Extracted records
+ + + + + + +
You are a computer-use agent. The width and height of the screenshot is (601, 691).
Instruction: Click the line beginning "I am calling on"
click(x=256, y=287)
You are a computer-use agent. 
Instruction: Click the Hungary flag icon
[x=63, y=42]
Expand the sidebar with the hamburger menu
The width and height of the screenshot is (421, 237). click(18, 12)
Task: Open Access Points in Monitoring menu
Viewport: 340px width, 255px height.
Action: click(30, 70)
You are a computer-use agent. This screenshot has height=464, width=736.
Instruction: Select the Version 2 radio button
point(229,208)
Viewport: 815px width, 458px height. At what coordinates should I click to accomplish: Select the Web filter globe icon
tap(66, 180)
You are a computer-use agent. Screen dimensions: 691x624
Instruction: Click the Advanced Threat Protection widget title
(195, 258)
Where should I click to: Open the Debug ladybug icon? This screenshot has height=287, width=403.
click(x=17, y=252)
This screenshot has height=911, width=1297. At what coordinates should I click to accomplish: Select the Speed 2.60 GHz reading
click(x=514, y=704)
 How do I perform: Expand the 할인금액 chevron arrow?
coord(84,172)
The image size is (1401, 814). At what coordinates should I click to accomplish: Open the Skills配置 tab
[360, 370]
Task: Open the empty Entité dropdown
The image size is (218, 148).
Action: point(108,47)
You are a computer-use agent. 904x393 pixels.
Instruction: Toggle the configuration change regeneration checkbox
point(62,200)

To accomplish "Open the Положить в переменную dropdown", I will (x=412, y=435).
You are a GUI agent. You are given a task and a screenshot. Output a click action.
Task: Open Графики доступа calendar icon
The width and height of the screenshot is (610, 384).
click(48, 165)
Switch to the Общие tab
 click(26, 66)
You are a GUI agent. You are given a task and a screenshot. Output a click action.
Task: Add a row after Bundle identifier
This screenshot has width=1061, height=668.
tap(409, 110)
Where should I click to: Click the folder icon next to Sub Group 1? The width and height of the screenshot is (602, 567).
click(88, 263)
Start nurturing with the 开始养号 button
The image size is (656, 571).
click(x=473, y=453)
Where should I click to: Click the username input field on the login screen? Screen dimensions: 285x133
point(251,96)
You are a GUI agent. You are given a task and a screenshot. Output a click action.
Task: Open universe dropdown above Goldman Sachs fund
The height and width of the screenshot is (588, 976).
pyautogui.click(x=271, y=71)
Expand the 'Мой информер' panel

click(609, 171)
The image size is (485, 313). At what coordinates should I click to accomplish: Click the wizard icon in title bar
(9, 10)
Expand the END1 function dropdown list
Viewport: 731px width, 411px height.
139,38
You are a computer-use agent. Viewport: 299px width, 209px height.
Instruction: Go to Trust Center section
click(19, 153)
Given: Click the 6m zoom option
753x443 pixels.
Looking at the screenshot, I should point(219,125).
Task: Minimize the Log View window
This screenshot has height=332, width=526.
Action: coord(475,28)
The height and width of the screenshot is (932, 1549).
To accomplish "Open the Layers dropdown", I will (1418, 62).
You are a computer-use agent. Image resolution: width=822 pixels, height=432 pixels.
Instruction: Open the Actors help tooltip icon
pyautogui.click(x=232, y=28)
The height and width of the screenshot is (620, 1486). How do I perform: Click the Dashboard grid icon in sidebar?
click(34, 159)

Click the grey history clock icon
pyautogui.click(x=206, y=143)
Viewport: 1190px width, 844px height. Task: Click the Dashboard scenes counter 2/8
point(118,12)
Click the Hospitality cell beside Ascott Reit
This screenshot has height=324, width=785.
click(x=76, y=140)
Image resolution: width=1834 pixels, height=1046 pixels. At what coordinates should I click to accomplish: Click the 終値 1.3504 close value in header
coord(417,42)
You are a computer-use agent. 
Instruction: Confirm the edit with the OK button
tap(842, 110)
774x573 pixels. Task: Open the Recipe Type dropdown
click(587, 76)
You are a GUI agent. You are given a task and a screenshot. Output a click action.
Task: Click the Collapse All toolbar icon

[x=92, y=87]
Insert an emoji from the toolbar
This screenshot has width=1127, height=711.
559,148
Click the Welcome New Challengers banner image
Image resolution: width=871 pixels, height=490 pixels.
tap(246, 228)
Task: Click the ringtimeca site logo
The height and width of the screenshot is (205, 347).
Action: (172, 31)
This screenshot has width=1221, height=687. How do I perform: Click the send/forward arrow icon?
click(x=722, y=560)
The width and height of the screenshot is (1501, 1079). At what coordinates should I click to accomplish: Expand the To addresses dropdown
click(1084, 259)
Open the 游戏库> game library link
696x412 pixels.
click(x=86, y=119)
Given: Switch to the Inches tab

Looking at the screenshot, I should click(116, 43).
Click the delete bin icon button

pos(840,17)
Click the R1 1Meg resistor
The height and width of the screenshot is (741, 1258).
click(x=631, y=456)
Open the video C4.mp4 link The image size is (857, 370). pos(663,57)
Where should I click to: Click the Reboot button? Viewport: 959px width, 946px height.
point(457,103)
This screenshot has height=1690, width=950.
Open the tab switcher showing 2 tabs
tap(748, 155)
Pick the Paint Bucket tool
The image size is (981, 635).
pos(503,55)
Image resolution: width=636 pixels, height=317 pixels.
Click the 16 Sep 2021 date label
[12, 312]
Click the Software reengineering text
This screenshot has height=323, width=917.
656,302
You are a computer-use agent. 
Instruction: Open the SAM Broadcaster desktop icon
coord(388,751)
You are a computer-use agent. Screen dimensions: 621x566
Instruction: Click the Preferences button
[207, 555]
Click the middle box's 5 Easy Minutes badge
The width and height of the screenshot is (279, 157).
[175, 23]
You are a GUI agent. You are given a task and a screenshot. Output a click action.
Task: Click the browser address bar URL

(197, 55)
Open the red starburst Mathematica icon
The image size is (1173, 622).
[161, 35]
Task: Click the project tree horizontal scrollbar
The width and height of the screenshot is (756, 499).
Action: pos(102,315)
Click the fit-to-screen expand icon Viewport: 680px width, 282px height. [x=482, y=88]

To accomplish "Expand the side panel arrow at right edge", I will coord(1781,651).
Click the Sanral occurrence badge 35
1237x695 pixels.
+ + + + + + +
Problem statement>
Would you copy out each line of the records above where the word "will" occurs?

Task result>
To accomplish "Open the Положить в переменную dropdown", I will (x=412, y=435).
To accomplish "Open the Layers dropdown", I will (1418, 62).
To accomplish "Expand the side panel arrow at right edge", I will coord(1781,651).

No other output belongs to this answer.